- **Aim of the exercise**: Report how many lines of the rows below contain the string "Task", treating uppercase and lowercase as different. Give only the number.

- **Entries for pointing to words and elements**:
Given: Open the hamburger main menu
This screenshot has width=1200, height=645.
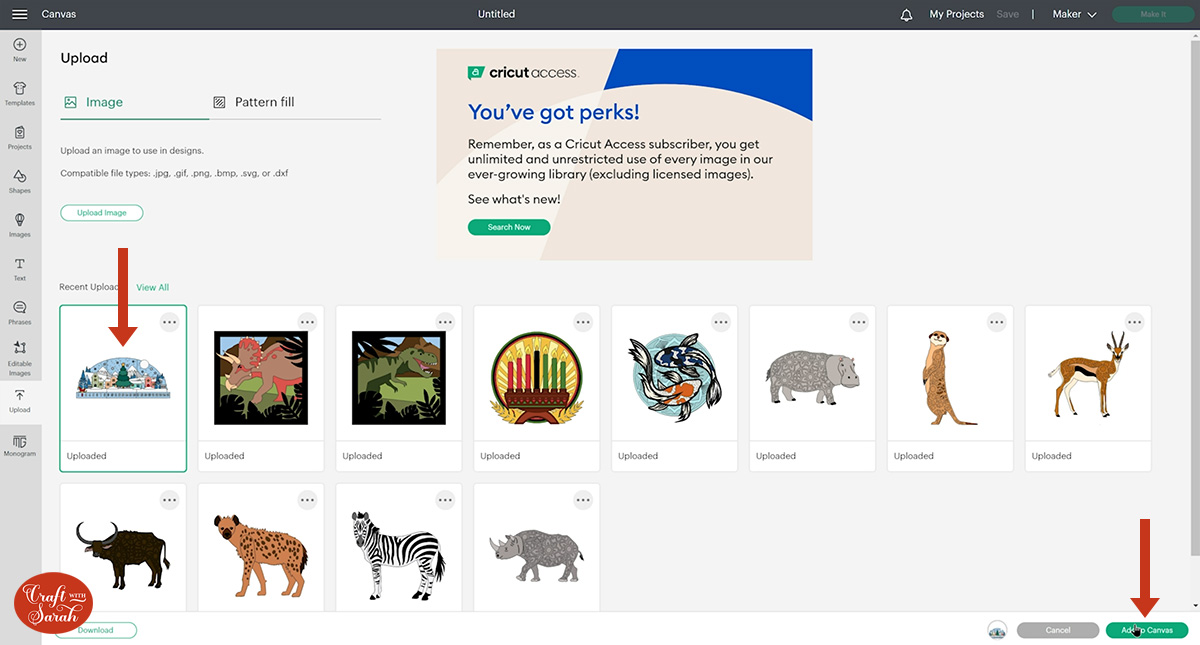Looking at the screenshot, I should 19,14.
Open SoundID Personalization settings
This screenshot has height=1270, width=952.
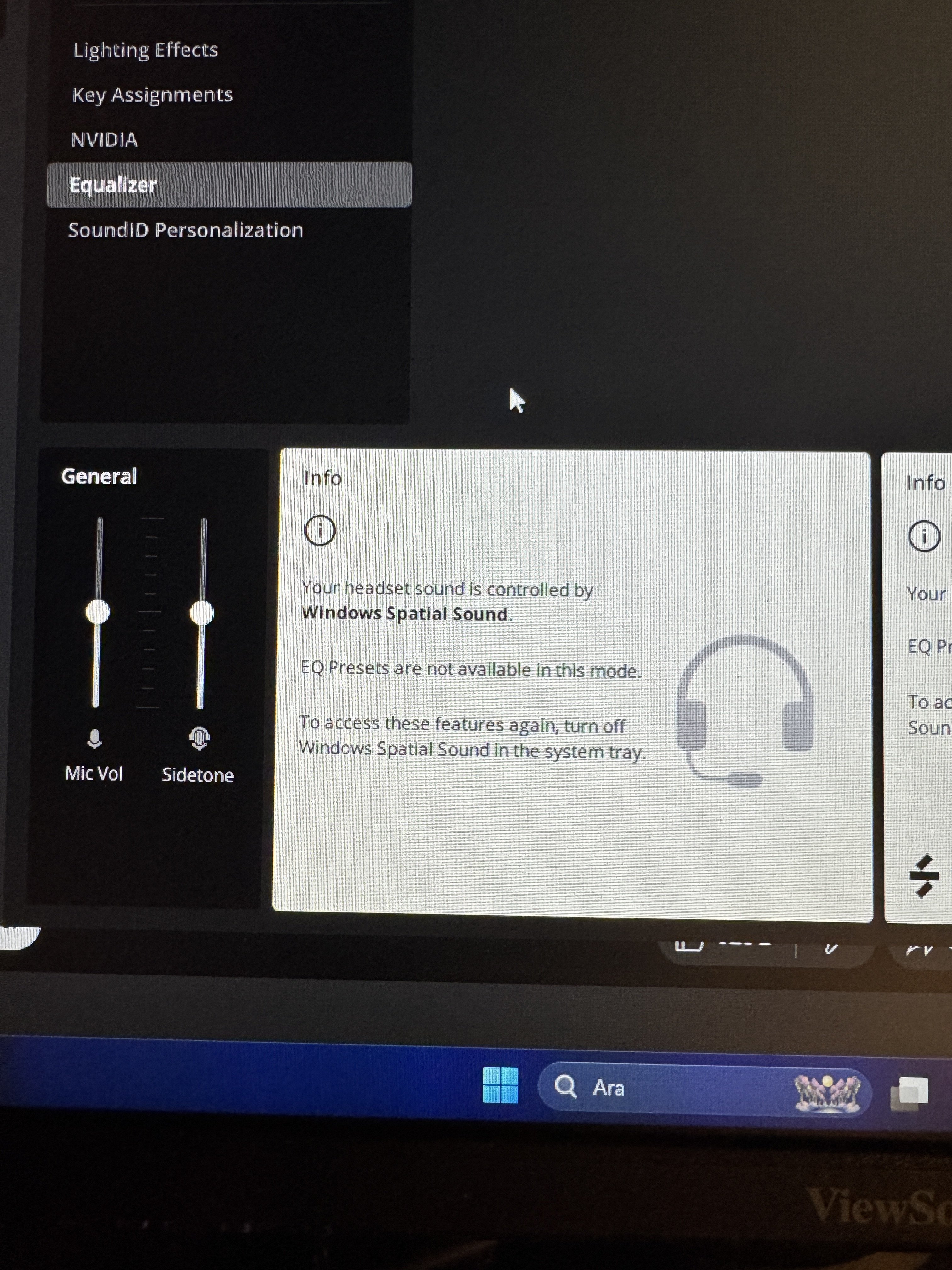click(185, 230)
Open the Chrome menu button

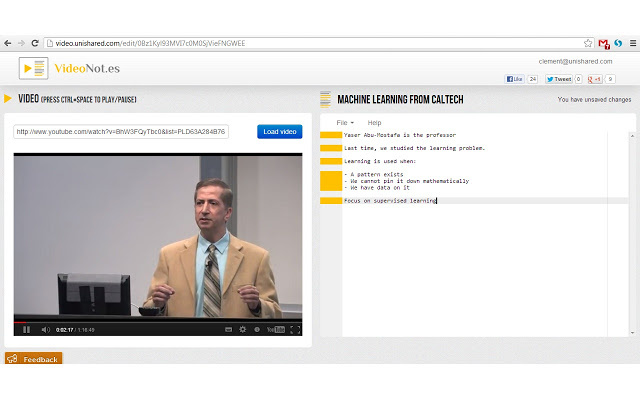tap(630, 43)
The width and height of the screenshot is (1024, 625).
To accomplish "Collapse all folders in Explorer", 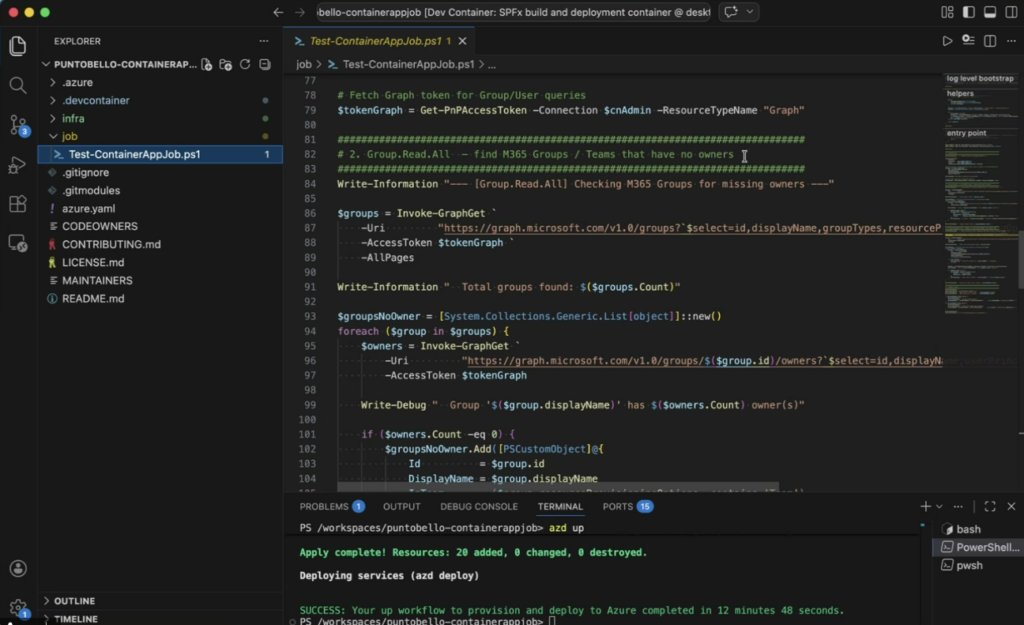I will [264, 64].
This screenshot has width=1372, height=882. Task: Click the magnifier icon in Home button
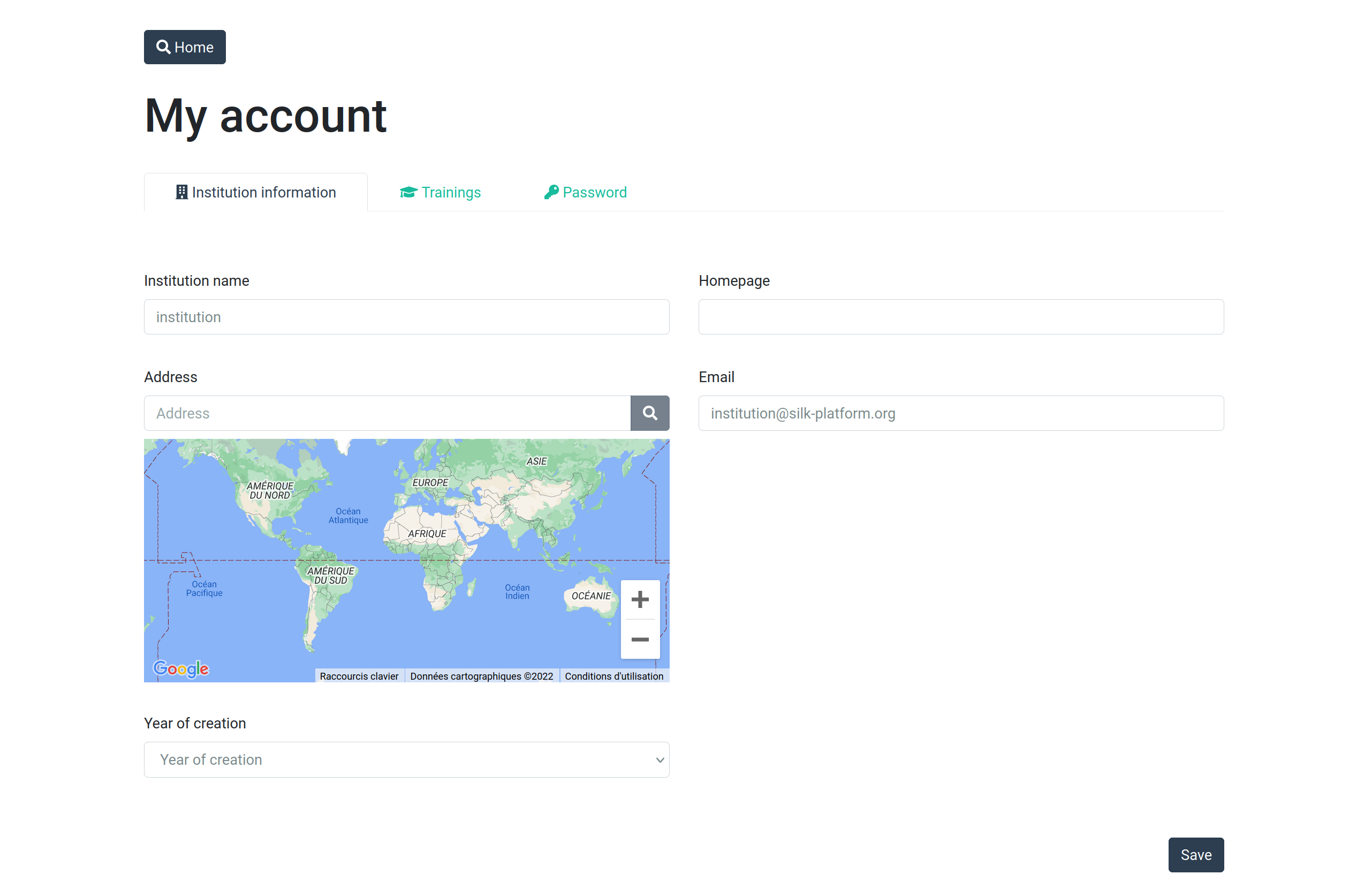[x=163, y=47]
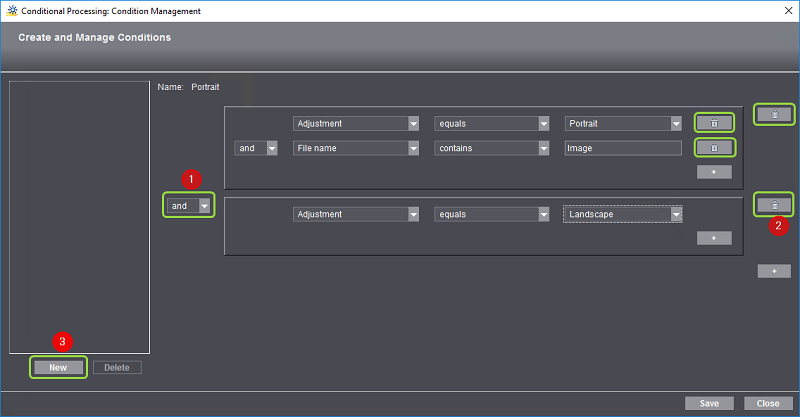This screenshot has width=800, height=417.
Task: Delete the second condition group with Landscape
Action: click(774, 205)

- **Solution below**: 2